DATA EXCERPTS START

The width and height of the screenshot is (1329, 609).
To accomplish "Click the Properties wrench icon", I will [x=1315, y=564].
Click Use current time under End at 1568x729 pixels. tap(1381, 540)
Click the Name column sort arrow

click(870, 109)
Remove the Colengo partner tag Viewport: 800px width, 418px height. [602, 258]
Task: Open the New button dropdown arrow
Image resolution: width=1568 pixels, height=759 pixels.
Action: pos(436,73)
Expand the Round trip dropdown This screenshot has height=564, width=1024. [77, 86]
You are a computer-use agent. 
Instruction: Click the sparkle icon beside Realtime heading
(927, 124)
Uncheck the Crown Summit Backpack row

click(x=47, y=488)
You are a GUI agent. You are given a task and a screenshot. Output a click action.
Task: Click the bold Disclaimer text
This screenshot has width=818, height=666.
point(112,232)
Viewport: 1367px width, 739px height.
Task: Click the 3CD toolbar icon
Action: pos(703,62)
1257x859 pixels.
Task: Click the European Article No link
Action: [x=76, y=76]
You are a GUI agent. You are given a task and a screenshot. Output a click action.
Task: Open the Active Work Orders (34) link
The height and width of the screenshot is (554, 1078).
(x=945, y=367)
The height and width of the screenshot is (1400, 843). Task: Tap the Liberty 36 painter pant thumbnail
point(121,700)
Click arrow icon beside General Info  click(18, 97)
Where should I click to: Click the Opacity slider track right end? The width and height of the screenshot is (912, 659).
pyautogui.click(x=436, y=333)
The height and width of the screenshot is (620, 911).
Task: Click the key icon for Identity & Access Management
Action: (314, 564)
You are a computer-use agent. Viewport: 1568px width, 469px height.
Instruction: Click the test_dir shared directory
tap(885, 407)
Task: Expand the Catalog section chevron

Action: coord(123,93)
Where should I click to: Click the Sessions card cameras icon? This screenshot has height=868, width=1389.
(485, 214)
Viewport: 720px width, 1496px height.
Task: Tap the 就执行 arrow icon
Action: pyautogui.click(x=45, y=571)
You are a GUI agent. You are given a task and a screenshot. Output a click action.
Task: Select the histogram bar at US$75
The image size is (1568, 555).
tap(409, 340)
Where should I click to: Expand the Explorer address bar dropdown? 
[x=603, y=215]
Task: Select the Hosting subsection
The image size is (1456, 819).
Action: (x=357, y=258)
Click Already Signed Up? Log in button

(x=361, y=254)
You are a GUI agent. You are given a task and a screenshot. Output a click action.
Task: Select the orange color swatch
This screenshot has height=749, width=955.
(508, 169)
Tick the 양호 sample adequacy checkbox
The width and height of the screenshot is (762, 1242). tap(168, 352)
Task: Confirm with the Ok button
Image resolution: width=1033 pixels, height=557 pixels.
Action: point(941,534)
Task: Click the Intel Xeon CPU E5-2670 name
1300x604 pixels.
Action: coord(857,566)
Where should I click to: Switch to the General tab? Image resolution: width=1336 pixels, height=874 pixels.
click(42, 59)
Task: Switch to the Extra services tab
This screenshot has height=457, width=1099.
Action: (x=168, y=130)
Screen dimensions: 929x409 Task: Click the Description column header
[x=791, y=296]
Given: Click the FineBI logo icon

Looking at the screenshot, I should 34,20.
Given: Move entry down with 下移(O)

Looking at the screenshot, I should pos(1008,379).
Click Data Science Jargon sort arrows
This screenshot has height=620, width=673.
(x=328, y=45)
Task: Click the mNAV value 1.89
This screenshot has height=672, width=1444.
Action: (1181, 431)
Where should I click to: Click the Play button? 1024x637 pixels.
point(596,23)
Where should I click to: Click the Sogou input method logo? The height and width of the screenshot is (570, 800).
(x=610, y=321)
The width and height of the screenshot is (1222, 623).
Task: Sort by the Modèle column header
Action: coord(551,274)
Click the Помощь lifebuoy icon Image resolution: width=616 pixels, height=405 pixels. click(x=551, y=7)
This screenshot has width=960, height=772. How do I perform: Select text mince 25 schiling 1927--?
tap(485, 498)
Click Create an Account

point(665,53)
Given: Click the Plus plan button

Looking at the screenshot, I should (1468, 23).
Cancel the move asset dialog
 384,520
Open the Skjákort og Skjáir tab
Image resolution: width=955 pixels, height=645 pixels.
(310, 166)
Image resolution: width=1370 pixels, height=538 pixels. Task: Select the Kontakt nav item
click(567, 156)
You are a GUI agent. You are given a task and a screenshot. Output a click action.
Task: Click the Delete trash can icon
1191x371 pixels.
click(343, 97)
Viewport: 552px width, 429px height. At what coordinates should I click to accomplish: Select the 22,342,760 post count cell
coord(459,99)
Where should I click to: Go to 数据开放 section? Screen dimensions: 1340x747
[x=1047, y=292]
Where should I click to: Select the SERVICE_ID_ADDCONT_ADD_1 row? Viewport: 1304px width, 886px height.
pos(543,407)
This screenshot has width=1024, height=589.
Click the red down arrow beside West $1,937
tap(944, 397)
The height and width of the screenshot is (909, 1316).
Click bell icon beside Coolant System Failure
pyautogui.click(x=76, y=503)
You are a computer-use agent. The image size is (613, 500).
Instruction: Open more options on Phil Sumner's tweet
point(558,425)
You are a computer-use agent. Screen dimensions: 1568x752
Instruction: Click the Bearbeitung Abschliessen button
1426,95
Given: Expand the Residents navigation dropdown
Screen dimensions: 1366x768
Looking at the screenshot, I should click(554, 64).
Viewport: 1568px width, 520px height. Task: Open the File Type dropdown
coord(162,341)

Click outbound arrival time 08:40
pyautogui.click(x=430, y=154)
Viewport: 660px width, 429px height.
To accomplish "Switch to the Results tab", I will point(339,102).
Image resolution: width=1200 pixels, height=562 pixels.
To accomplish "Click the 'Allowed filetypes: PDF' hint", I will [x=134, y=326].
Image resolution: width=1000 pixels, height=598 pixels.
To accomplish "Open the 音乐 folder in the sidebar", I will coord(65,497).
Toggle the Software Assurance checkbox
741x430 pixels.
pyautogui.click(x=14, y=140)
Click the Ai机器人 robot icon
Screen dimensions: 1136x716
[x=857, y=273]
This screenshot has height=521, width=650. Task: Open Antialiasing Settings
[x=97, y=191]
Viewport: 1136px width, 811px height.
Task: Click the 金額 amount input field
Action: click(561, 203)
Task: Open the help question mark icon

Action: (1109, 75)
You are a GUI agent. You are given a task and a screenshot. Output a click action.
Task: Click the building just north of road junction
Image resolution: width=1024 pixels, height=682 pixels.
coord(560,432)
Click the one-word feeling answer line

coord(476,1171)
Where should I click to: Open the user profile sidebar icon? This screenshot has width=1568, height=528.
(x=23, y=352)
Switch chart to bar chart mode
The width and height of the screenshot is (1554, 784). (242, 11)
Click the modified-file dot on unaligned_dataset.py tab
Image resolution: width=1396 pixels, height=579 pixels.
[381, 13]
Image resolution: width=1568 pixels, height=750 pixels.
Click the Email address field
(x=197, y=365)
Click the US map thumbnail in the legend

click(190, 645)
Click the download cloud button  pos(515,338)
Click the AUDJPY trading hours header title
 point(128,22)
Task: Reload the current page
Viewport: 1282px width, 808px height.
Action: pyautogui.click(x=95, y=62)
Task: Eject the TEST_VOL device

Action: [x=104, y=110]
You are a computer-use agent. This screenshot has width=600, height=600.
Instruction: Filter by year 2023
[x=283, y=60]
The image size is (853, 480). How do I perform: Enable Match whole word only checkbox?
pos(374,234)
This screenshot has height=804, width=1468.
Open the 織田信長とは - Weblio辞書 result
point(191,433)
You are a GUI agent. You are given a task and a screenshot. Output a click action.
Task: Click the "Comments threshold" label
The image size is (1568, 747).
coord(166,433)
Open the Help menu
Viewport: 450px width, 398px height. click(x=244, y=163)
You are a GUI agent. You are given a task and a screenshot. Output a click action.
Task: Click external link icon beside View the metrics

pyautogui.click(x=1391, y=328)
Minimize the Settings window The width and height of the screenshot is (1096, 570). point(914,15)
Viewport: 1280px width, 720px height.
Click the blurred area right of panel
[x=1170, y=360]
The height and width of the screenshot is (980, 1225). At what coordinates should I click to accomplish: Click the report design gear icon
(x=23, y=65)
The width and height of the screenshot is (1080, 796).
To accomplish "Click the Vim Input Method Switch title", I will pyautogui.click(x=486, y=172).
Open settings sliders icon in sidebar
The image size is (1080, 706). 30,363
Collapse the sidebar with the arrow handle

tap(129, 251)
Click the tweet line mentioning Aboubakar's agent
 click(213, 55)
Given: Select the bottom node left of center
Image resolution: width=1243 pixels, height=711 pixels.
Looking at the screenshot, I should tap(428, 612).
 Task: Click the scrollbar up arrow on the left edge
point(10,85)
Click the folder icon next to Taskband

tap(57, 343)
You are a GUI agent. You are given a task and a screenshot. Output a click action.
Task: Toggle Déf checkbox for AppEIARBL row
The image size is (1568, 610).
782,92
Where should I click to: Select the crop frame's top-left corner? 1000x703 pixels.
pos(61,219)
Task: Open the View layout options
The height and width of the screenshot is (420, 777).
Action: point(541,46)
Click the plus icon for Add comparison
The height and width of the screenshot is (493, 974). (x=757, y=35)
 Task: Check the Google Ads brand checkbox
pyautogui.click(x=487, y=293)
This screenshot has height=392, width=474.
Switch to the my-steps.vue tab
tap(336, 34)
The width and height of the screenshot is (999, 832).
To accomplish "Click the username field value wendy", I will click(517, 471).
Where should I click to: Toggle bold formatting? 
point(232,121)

DATA EXCERPTS END

- [TASK]
Go through the records and count the lines that include the string "computer"; state that number alone.

- [REPLY]
5